DATA TO EXAMINE section start
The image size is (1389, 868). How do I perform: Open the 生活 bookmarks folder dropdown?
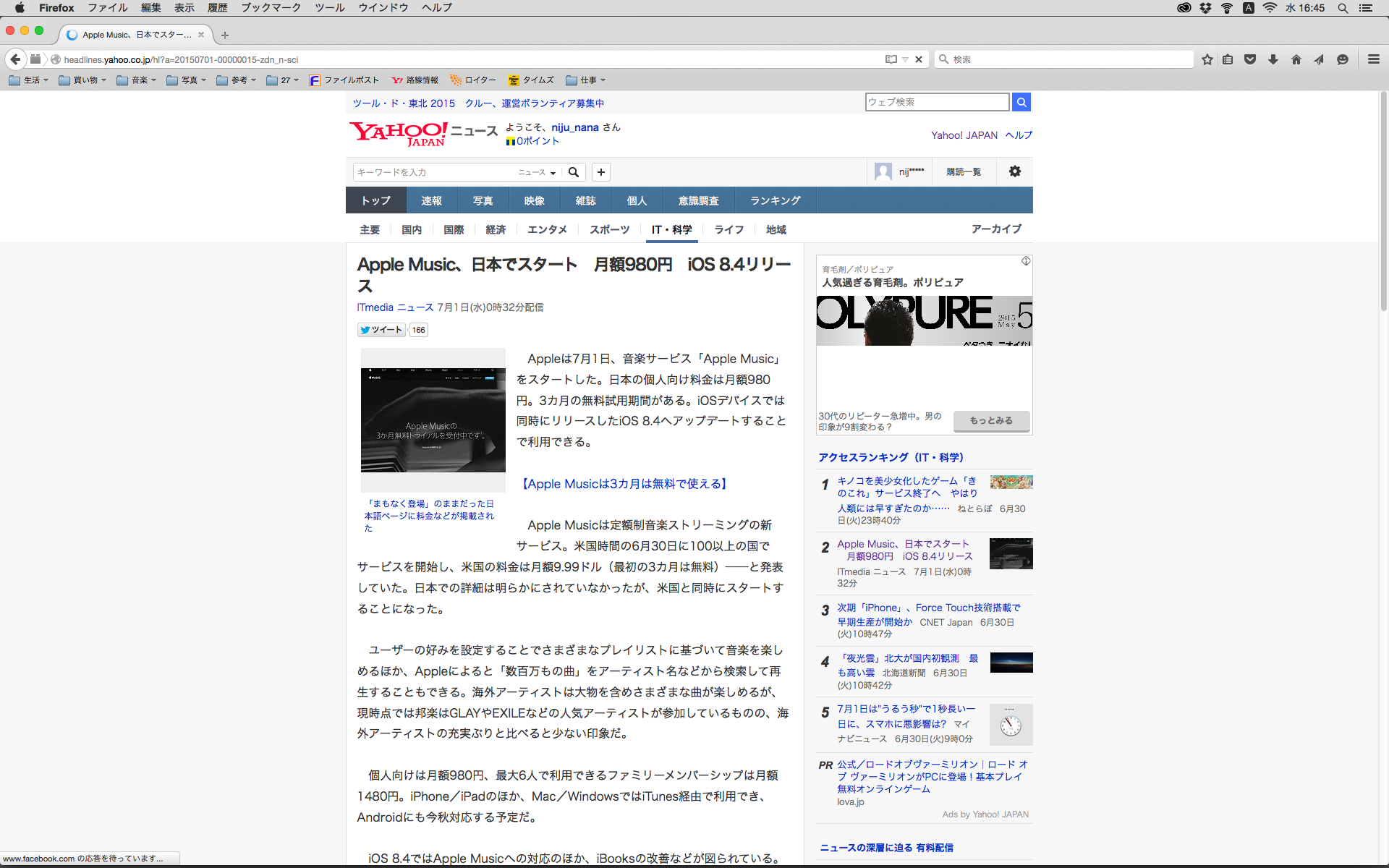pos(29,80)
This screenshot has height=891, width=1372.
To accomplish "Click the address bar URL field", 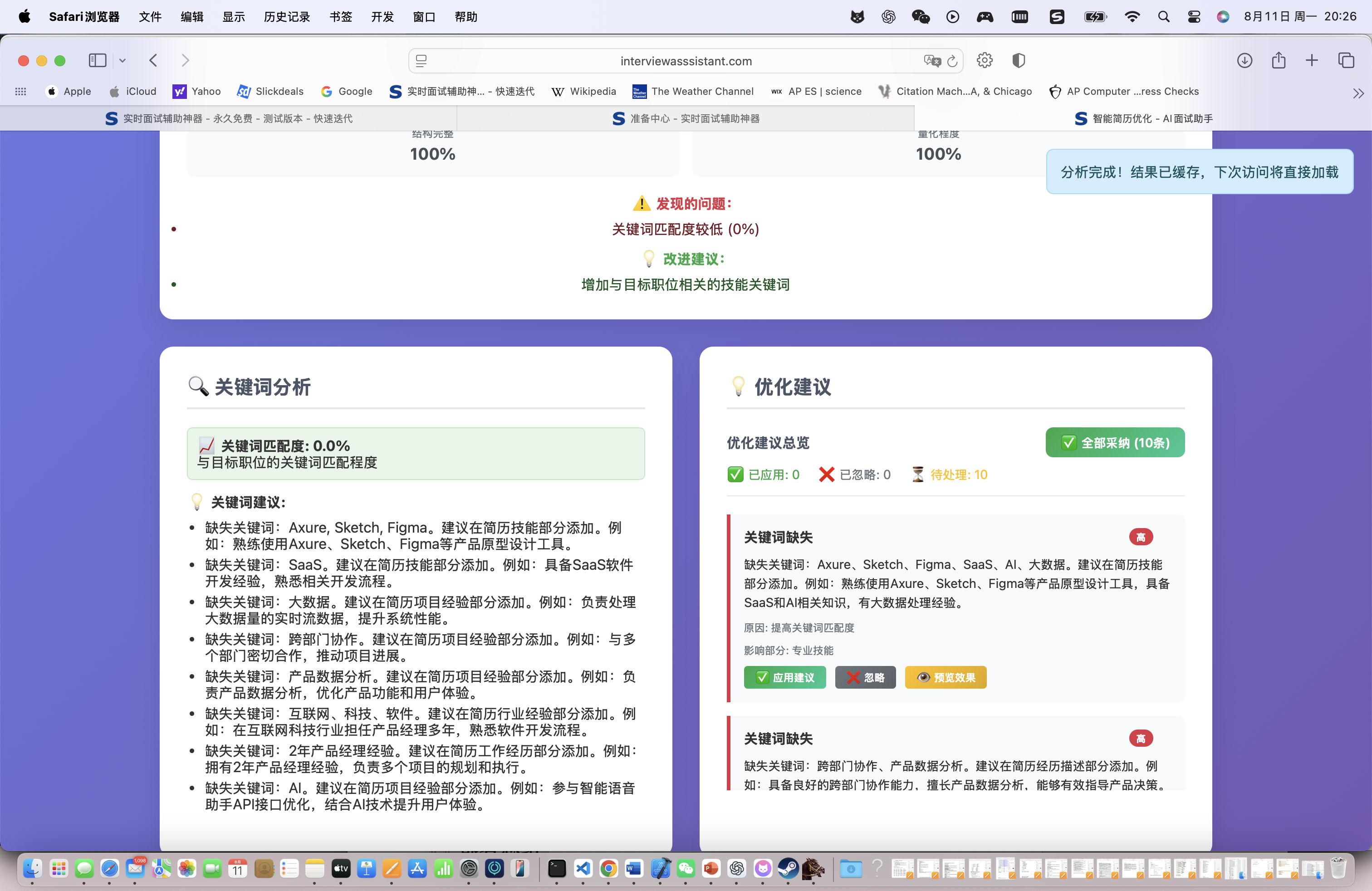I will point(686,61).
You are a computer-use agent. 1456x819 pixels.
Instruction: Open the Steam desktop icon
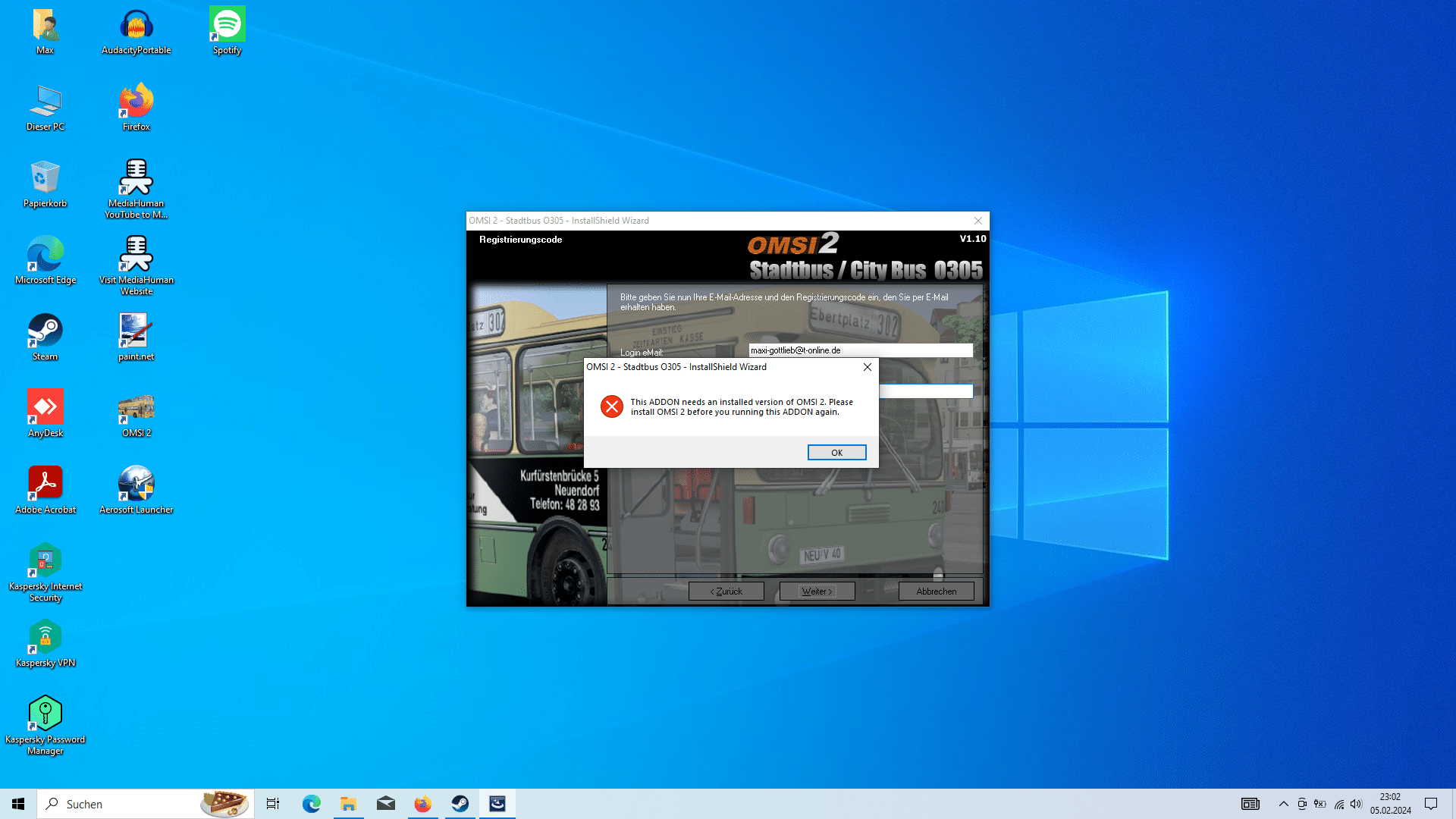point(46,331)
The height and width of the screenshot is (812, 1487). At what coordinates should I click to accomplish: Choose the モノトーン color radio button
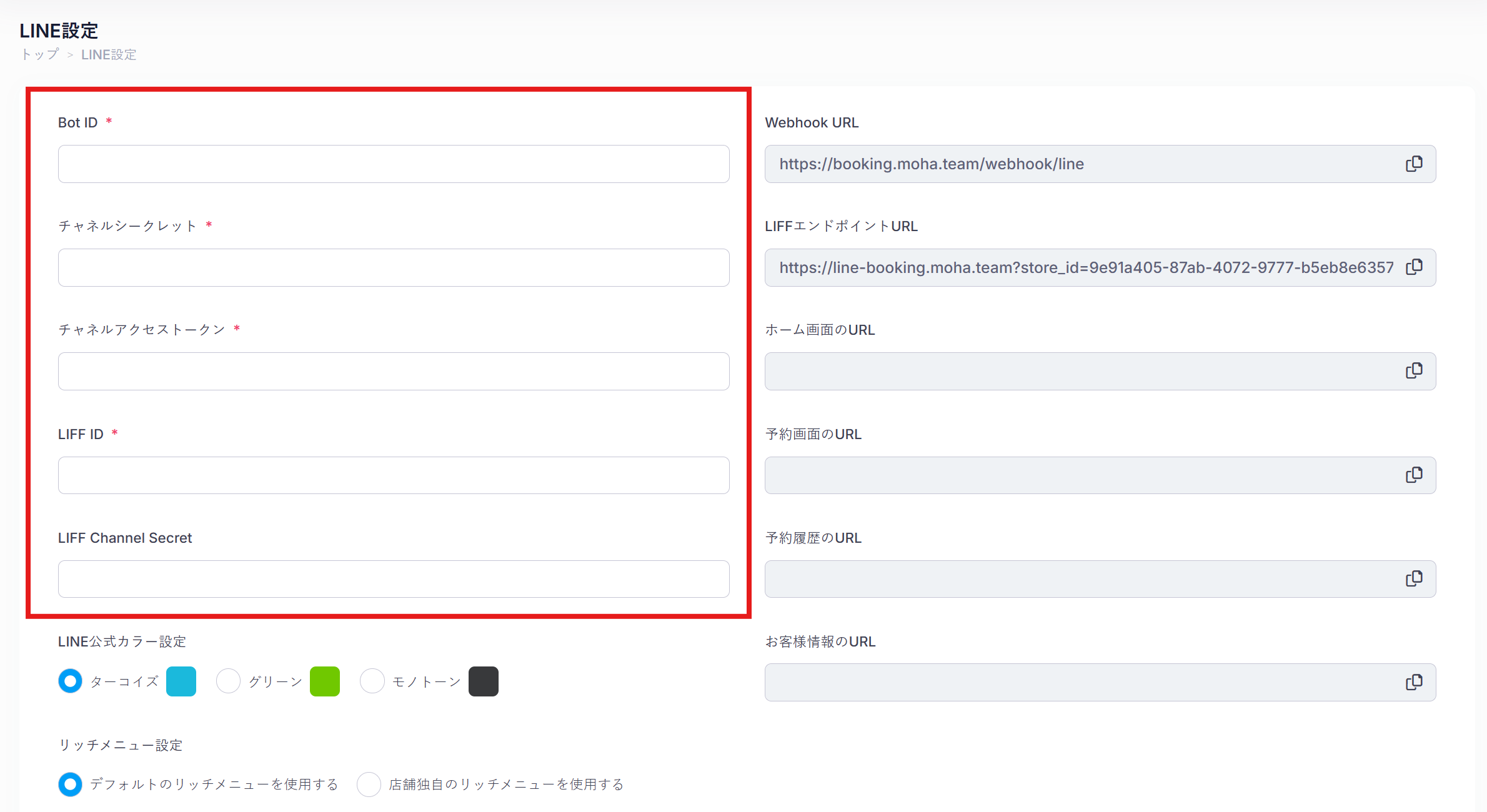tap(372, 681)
DATA TO EXAMINE section end
The answer must be an exact transcription of the lines from the one holding "The height and" to the last line of the entries above, with no pictures and nothing else.

* _TASK OUTPUT_:
The height and width of the screenshot is (812, 1487). At what coordinates should I click to accomplish: Choose the モノトーン color radio button
tap(372, 681)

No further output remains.